### What is being asked
Can you rename every "field label" to "field caption" in the records below and return them with nothing else altered?

### Provided records
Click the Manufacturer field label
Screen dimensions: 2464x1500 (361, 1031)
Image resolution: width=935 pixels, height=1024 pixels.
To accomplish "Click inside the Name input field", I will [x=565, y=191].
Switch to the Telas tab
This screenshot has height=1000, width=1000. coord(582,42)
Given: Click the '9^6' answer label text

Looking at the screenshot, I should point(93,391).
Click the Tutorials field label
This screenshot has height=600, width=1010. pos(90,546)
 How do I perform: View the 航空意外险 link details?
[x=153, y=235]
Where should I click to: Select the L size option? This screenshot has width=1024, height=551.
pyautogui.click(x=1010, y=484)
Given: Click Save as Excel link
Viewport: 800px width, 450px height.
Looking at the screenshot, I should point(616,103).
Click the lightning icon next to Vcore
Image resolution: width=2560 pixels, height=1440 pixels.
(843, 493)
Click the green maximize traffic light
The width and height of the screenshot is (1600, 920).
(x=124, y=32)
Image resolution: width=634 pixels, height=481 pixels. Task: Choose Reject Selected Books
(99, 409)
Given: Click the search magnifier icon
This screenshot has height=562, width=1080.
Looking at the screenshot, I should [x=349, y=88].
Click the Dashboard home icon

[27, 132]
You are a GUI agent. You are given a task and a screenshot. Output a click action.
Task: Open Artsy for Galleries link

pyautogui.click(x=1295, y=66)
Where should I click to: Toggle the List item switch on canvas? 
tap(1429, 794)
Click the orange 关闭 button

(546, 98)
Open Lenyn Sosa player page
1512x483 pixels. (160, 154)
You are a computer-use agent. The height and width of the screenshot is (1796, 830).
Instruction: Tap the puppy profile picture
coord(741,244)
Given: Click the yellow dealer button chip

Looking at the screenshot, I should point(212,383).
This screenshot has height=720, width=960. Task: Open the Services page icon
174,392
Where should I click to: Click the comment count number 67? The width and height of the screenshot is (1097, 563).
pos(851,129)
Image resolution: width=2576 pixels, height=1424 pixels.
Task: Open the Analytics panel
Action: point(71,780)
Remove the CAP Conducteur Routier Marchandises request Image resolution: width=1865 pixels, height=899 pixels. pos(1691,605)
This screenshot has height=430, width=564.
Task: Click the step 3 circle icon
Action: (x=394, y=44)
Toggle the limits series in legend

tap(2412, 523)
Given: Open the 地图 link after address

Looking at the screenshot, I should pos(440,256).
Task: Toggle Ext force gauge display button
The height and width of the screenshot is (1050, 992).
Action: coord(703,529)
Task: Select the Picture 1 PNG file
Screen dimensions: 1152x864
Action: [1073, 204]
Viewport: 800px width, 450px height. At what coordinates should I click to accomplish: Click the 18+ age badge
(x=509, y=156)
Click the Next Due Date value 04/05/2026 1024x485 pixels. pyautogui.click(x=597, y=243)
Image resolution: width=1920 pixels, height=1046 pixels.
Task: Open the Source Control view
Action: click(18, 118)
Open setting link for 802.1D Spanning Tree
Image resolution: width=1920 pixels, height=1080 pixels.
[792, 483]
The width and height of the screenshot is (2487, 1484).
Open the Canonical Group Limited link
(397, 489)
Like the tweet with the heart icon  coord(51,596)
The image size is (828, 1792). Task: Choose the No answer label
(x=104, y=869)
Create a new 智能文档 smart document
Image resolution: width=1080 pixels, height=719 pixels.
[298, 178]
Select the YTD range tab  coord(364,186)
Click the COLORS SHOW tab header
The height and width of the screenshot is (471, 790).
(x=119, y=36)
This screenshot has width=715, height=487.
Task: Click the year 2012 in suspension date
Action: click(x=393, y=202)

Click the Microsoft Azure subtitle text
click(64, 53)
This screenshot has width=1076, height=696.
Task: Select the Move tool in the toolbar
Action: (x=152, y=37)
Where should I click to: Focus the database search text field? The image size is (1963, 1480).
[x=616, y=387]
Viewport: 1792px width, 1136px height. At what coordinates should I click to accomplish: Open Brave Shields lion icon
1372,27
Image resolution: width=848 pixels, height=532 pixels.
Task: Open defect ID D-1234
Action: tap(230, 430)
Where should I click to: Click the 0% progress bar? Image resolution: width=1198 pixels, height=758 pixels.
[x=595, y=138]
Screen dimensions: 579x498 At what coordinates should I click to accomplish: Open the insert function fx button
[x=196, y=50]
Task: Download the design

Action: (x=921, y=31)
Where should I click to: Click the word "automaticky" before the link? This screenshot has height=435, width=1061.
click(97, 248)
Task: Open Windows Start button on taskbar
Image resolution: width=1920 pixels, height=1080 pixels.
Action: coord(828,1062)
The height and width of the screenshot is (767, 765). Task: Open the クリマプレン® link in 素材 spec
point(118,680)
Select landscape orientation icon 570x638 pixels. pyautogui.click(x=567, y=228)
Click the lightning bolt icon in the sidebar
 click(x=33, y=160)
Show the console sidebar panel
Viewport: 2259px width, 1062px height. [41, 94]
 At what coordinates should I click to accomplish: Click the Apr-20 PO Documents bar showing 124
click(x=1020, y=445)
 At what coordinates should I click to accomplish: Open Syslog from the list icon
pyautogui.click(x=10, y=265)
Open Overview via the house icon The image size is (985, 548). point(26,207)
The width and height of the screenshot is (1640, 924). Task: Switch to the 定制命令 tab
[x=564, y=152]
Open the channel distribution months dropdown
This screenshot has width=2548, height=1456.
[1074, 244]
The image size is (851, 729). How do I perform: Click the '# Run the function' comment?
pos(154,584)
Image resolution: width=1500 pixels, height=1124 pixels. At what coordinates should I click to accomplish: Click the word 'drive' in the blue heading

### Solved problem
Click the Manufacturer field caption
Screen dimensions: 2464x1500 (361, 1031)
Image resolution: width=935 pixels, height=1024 pixels.
To accomplish "Click inside the Name input field", I will [x=565, y=191].
Switch to the Telas tab
This screenshot has height=1000, width=1000. coord(582,42)
Given: Click the '9^6' answer label text

Looking at the screenshot, I should point(93,391).
Click the Tutorials field caption
This screenshot has height=600, width=1010. pos(90,546)
 How do I perform: View the 航空意外险 link details?
[x=153, y=235]
Where should I click to: Select the L size option? This screenshot has width=1024, height=551.
pyautogui.click(x=1010, y=484)
Given: Click Save as Excel link
Viewport: 800px width, 450px height.
Looking at the screenshot, I should point(616,103).
Click the lightning icon next to Vcore
Image resolution: width=2560 pixels, height=1440 pixels.
(843, 493)
Click the green maximize traffic light
The width and height of the screenshot is (1600, 920).
(x=124, y=32)
Image resolution: width=634 pixels, height=481 pixels. Task: Choose Reject Selected Books
(99, 409)
Given: Click the search magnifier icon
This screenshot has height=562, width=1080.
Looking at the screenshot, I should [x=349, y=88].
Click the Dashboard home icon

[27, 132]
You are a GUI agent. You are given a task and a screenshot. Output a click action.
Task: Open Artsy for Galleries link

pyautogui.click(x=1295, y=66)
Where should I click to: Toggle the List item switch on canvas? 
tap(1429, 794)
Click the orange 关闭 button

(546, 98)
Open Lenyn Sosa player page
1512x483 pixels. (160, 154)
You are a computer-use agent. The height and width of the screenshot is (1796, 830).
Instruction: Tap the puppy profile picture
coord(741,244)
Given: Click the yellow dealer button chip

Looking at the screenshot, I should point(212,383).
This screenshot has height=720, width=960. Task: Open the Services page icon
174,392
Where should I click to: Click the comment count number 67? The width and height of the screenshot is (1097, 563).
pos(851,129)
Image resolution: width=2576 pixels, height=1424 pixels.
Task: Open the Analytics panel
Action: point(71,780)
Remove the CAP Conducteur Routier Marchandises request Image resolution: width=1865 pixels, height=899 pixels. pos(1691,605)
This screenshot has height=430, width=564.
Task: Click the step 3 circle icon
Action: (x=394, y=44)
Toggle the limits series in legend

tap(2412, 523)
Given: Open the 地图 link after address

Looking at the screenshot, I should pos(440,256).
Task: Toggle Ext force gauge display button
The height and width of the screenshot is (1050, 992).
Action: coord(703,529)
Task: Select the Picture 1 PNG file
Screen dimensions: 1152x864
Action: [1073, 204]
Viewport: 800px width, 450px height. At what coordinates should I click to accomplish: Click the 18+ age badge
(x=509, y=156)
Click the Next Due Date value 04/05/2026 1024x485 pixels. pyautogui.click(x=597, y=243)
Image resolution: width=1920 pixels, height=1046 pixels.
Task: Open the Source Control view
Action: click(18, 118)
Open setting link for 802.1D Spanning Tree
Image resolution: width=1920 pixels, height=1080 pixels.
[792, 483]
The width and height of the screenshot is (2487, 1484).
Open the Canonical Group Limited link
(397, 489)
Like the tweet with the heart icon  coord(51,596)
The image size is (828, 1792). Task: Choose the No answer label
(x=104, y=869)
Create a new 智能文档 smart document
Image resolution: width=1080 pixels, height=719 pixels.
[298, 178]
Select the YTD range tab  coord(364,186)
Click the COLORS SHOW tab header
The height and width of the screenshot is (471, 790).
(x=119, y=36)
This screenshot has width=715, height=487.
Task: Click the year 2012 in suspension date
Action: click(x=393, y=202)

Click the Microsoft Azure subtitle text
click(64, 53)
This screenshot has width=1076, height=696.
Task: Select the Move tool in the toolbar
Action: (x=152, y=37)
Where should I click to: Focus the database search text field? The image size is (1963, 1480).
[x=616, y=387]
Viewport: 1792px width, 1136px height. At what coordinates should I click to accomplish: Open Brave Shields lion icon
1372,27
Image resolution: width=848 pixels, height=532 pixels.
Task: Open defect ID D-1234
Action: tap(230, 430)
Where should I click to: Click the 0% progress bar? Image resolution: width=1198 pixels, height=758 pixels.
[x=595, y=138]
Screen dimensions: 579x498 At what coordinates should I click to accomplish: Open the insert function fx button
[x=196, y=50]
Task: Download the design

Action: (x=921, y=31)
Where should I click to: Click the word "automaticky" before the link? This screenshot has height=435, width=1061.
click(97, 248)
Task: Open Windows Start button on taskbar
Image resolution: width=1920 pixels, height=1080 pixels.
Action: coord(828,1062)
The height and width of the screenshot is (767, 765). Task: Open the クリマプレン® link in 素材 spec
point(118,680)
Select landscape orientation icon 570x638 pixels. pyautogui.click(x=567, y=228)
Click the lightning bolt icon in the sidebar
 click(x=33, y=160)
Show the console sidebar panel
Viewport: 2259px width, 1062px height. [41, 94]
 At what coordinates should I click to accomplish: Click the Apr-20 PO Documents bar showing 124
click(x=1020, y=445)
 At what coordinates should I click to accomplish: Open Syslog from the list icon
pyautogui.click(x=10, y=265)
Open Overview via the house icon The image size is (985, 548). point(26,207)
The width and height of the screenshot is (1640, 924). Task: Switch to the 定制命令 tab
[x=564, y=152]
Open the channel distribution months dropdown
This screenshot has width=2548, height=1456.
[1074, 244]
The image size is (851, 729). How do I perform: Click the '# Run the function' comment?
pos(154,584)
Image resolution: width=1500 pixels, height=1124 pixels. At what coordinates should I click to accomplish: Click the word 'drive' in the blue heading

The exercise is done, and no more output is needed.